Part 2: What to improve, personally and with next job
All that aside, my least favourite outcome of this disillusionment with work is that its completely bled over to writing code as a whole - turns out being contractually obliged to do something day-in day-out without much autonomy is a good motivator to do something else other than your job in your free time instead. Yet, unless I win the lottery or the nuclear apocalypse breaks out, I can’t see a better way of keeping myself alive monetarily without writing code in some form or another (I’m certainly not smart enough to earn a penny pursuing my “real” interest in theoretical mathematics), and if AI LLM’s all gain sentience and put us all out of a job, society as a whole has bigger problems on its hands.
It has made me realise how much I do miss having various projects to hack on and toy around with, free to hack together something without any expectations or demands apart from my own. There’s plenty of ideas strewn about, either in markdown files or in my memory banks - actually getting started and forming a habit around that project has always been difficult for me to hold, solely for the fact I’d need a 48 hour day to cram all my interests for daily work. That combined with the puzzle of having enough cognitive capacity to work after a full days work is a problem unsolved for future me - a combination of passion, spite and caffeine I’d expect.

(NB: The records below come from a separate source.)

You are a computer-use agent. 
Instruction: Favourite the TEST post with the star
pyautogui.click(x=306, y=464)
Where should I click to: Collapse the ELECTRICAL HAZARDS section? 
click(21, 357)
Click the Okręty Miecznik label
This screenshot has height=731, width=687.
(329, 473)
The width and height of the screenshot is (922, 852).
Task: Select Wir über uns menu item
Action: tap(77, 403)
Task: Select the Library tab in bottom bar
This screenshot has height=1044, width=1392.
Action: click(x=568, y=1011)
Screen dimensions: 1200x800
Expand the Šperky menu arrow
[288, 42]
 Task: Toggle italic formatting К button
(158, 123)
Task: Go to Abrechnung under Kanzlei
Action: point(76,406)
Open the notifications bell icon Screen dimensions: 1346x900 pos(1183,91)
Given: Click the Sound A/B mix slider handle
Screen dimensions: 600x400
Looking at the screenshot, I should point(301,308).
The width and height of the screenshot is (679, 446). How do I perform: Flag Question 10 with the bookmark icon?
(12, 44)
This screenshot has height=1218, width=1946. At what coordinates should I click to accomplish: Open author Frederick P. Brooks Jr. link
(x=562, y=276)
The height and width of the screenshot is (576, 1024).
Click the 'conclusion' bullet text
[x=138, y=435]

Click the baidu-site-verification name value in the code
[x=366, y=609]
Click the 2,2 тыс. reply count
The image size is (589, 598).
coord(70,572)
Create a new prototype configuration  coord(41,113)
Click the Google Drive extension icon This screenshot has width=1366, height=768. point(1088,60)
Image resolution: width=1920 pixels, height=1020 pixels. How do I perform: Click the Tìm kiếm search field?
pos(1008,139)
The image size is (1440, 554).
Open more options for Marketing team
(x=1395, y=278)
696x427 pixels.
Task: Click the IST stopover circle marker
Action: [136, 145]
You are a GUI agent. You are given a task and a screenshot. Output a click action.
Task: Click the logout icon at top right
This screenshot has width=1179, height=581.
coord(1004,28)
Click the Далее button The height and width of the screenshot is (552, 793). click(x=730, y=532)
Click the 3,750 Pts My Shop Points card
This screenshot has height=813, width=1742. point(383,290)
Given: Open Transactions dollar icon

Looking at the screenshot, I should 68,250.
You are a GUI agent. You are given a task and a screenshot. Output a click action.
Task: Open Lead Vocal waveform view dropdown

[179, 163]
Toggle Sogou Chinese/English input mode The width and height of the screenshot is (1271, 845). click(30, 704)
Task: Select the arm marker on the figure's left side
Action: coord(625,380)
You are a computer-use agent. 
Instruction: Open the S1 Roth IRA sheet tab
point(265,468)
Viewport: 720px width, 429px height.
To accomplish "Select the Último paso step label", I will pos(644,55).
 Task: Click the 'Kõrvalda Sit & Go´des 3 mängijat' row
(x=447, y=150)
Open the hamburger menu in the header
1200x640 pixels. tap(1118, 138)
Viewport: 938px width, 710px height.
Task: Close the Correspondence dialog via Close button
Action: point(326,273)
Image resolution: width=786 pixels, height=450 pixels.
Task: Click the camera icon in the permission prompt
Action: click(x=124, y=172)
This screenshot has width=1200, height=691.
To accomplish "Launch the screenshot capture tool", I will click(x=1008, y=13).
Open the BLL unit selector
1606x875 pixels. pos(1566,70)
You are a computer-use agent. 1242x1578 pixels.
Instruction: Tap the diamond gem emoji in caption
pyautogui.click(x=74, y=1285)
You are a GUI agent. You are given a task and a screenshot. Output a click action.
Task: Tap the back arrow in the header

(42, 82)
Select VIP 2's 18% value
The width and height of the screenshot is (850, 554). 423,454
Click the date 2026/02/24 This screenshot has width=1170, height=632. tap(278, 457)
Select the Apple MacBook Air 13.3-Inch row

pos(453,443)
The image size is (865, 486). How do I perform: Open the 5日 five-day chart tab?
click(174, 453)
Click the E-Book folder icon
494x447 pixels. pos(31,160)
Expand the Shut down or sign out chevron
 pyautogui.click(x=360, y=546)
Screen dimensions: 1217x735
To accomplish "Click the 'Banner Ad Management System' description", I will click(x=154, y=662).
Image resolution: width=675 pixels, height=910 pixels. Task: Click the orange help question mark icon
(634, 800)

Regardless though, work is still somewhere I’m going to be spending a significant part of my and day and my life at, so there’s a few general habits to form (and some old ones to break) - nothing unique, just simple things like a paper-written daily work log and being more assertive/vocal/picky on minor complaints, amongst other things. I term it “investing in laziness”, spending time upfront to build more comprehensive job/context-specific docs for personal use, as well as resetting any learned helplessness I’ve built up from minor issues I’ve experienced from working on teams before (Scrum’s numerous sharp edges comes to mind) - make the inherent handcuffs of the job as comfortable and flexible as possible. Summed up (in my mind), be a little less “go with the flow”, be a little more “master of my own destiny” - as cliche as that may sound/read.
Outro
On a broader point, I’ve continually wanted to do small(er) write-ups on thoughts to avoid the accumulation of tangled thoughts that requires effort to hammer out. As always, the constraining factor is time, but its something I want to get into the habit of doing - thoughts on the current job hunt (beyond the obvious of finding it horribly tedious). The turn of the year for me has turned into a time of change - as cliche and as ineffective New Years’ Resolutions tend to be, they are at least a nice convenient cut-off point.
Fingers crossed this year is a little more satisfying than the last! Nice to finally get all this off my chest ready for relaxation and recharge for 2025 - I’m certainly ready to enjoy this Christmas break.